What The Numbers Said After

After full cutover:

Before: Go 1.21, 8 vCPU, 16 GB RAM, p99 220 ms
After: Rust 1.75, 4 vCPU, 8 GB RAM, p99 65 ms

Latency distribution flattened: p50 stayed at 42 ms, p95 at 78 ms. The only regression appeared in startup time—Rust took 420 ms to initialize the arena, while Go did it in 30 ms. For a 24/7 operator service that mattered less than the consistent tail latency.

Our memory safety story improved too. During the Rust rewrite we caught three use-after-free bugs in the Go port by enabling MIRI on nightly builds. The first was a pointer to a temporary slice that escaped into a shared cache; the second was a double-free in the reward-distribution path; the third was a data race on a counter protected by a single CAS loop. All three would have been silent data corruptions in production.

What I Would Do Differently

I would not have waited three weeks to measure allocator pressure. If I had run go tool trace with the alloc tracer enabled on day one, the 1.8 GB/s allocation rate would have screamed at us. We also should have profiled the Go GC interactively: running GODEBUG=gctrace=1 at runtime shows GC summary every cycle, but the real pause breakdown requires the trace package with the heap goal graph.

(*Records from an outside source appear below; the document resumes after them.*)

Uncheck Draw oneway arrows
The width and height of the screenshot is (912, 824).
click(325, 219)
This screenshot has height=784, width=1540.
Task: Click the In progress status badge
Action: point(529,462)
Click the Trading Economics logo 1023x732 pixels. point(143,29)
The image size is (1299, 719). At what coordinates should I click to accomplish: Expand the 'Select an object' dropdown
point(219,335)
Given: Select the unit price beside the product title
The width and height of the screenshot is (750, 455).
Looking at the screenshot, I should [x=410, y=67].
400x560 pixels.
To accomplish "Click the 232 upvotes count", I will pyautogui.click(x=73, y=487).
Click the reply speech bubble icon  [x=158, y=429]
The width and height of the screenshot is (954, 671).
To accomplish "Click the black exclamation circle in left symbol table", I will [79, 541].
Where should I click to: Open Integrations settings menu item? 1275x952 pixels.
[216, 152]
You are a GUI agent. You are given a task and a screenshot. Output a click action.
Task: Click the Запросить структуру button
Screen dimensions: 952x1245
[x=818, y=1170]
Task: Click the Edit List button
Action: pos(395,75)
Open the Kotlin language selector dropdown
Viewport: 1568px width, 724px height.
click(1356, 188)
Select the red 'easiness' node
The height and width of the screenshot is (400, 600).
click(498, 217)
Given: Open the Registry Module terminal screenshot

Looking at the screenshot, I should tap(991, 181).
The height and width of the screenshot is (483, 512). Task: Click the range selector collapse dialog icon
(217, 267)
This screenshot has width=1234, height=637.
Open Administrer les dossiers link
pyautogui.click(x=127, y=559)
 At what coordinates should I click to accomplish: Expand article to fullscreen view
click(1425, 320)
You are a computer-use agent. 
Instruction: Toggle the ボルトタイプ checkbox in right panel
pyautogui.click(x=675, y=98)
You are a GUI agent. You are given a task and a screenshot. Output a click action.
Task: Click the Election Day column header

Next time I see a language runtime eating scheduler CPU, Ill reach for perf first, then the allocator metrics, and only then consider a rewrite. A rewrite in Rust is not free: the Rust toolchain added 3 GB to our CI image size, increased our build time from 3 minutes to 8 minutes on GitHub Actions, and forced us to rewrite the observability layer because our Go metrics exporter was too GC-bound to export data during stress.

The lesson is local: measure the runtime before blaming the code. Go is fast, but when youre burning 32 % CPU in parked goroutines because the scheduler is fighting the GC, the language is the bottleneck, not the algorithm.